Another Thought on Goodmail
By the way, if you're a marketer who is concerned about any trends that the Goodmail service might initiate, there is an alternative: RSS. We had a meeting with a leading online retailer / magazine publisher yesterday who will be implementing an RSS solution for this exact reason. If you syndicate your messages instead of emailing them, then you get built-in 100% deliverability for free. That's an even higher guarantee than CertifiedEmail for a lower price.
The common argument against RSS is that "nobody uses it." A white paper by Yahoo that was published almost six months ago placed RSS awareness at 12% and knowing use of the technology at 4%. We would expect these numbers to be closer to 15% and 5% right now. The study also found that "27% of Internet users consume RSS syndicated content on personalized start pages (e.g.

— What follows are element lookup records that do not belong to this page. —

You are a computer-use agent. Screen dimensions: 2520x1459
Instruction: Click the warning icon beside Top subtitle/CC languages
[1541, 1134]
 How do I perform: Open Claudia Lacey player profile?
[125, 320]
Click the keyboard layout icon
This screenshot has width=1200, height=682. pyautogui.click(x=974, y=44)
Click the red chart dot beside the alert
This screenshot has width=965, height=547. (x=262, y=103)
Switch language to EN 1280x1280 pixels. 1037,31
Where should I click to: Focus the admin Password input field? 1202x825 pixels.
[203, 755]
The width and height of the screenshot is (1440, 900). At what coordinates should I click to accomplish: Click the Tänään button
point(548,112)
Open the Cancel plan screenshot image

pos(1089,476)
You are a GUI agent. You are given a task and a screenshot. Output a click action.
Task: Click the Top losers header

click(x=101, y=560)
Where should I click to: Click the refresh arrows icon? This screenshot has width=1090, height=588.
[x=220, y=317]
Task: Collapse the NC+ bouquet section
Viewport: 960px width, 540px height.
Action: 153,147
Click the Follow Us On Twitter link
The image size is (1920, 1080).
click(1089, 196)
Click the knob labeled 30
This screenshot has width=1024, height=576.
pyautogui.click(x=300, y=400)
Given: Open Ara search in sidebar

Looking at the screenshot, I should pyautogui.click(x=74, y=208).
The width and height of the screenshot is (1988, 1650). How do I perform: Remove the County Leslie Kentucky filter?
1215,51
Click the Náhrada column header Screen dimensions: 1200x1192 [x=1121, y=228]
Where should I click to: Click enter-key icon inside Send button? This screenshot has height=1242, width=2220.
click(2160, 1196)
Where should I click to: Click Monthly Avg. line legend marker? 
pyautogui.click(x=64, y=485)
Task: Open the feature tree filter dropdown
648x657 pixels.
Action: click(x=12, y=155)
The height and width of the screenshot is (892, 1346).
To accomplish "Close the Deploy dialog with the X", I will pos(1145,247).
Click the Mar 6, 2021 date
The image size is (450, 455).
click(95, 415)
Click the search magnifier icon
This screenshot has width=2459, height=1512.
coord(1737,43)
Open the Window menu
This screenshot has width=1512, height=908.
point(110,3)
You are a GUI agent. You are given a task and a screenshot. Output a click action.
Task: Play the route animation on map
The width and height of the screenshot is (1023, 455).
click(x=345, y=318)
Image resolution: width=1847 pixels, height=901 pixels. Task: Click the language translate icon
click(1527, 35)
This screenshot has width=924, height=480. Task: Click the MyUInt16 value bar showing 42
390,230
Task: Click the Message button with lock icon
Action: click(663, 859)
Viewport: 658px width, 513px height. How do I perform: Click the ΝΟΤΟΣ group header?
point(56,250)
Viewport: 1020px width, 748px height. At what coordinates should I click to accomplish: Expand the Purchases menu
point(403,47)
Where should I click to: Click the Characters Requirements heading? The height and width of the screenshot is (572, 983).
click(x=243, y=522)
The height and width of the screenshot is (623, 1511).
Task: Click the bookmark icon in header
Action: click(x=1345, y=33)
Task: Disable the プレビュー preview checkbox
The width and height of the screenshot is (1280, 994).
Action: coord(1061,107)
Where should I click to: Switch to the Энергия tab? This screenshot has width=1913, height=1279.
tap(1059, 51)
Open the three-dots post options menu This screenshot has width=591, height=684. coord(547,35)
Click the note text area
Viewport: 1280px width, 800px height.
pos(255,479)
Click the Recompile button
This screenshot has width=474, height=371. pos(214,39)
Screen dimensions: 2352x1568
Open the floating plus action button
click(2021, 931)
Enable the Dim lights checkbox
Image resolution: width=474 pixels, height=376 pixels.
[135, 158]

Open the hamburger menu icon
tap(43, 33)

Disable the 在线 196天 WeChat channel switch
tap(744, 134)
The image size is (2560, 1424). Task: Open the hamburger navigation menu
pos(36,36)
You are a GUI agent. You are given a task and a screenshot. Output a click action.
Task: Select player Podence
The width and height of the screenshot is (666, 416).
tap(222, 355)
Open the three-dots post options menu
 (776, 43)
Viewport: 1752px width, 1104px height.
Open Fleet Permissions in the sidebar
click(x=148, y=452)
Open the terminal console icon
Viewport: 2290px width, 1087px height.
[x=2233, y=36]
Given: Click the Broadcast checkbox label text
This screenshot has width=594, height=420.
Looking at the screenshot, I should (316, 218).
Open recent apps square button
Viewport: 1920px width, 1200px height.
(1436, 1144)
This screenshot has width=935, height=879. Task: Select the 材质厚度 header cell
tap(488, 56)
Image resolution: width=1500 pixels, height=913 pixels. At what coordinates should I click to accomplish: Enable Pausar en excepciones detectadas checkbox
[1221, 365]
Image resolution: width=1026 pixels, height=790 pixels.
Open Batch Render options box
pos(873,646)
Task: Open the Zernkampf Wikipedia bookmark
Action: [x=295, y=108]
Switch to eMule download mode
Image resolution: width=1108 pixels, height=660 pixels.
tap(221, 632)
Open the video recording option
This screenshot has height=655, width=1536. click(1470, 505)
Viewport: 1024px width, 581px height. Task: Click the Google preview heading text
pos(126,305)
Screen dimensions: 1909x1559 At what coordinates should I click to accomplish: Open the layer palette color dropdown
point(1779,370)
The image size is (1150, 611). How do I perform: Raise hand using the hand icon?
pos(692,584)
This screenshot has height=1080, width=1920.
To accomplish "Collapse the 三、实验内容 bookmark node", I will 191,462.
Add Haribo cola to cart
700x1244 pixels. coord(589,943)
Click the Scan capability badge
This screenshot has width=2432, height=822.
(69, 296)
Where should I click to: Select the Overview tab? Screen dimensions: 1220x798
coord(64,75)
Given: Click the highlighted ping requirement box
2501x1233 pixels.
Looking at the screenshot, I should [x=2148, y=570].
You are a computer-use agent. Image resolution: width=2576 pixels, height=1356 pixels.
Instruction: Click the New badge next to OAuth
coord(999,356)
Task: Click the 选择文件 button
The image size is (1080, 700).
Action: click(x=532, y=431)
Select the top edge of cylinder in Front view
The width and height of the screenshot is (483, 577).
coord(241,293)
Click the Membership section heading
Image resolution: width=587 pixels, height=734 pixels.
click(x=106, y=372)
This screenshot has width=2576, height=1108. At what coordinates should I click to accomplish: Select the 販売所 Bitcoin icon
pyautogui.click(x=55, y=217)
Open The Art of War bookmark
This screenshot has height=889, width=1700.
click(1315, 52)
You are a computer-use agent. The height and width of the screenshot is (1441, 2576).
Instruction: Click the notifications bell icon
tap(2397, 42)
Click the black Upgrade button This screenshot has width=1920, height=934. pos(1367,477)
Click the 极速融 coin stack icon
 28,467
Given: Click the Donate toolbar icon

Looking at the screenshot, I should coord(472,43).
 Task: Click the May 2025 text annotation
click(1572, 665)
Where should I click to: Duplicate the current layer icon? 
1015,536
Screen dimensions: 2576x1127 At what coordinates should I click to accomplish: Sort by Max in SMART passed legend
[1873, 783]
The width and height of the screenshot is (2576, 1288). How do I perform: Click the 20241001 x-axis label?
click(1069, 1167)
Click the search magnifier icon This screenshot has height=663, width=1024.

My Yahoo!, My MSN, iGoogle) without knowing that RSS is the enabling technology." The white paper goes on to say that "even tech-savvy 'Aware RSS Users' prefer to access RSS feeds via user-friendly, browser-based experiences (e.g. My Yahoo!, Firefox, My MSN, iGoogle)." Being a Yahoo publication, it adds one more statistic...that My Yahoo! "has the highest awareness and use of any RSS-enabled product."
So, if you're a marketer, you may read those numbers and say "with RSS-reader adoption at 5% and start page RSS consumption at 27%, I'm going to just stick to email for now." You can certainly wait until those numbers increase. But, aren't you actively ignoring a large percentage of your customer base? When the Windows Vista operating system with built-in RSS features in Outlook and Internet Explorer 7.0 is released later this year, are you going to still be totally unprepared for RSS?
Seems like an interesting strategy to knowingly ignore your most tech-savvy market. Sure, RSS is still rough around the edges. But, the adoption of this technology could be doubled by simply getting marketers on-board. Internet Retailer published an article in January about how online retailers are using RSS. When is your company going to adopt it?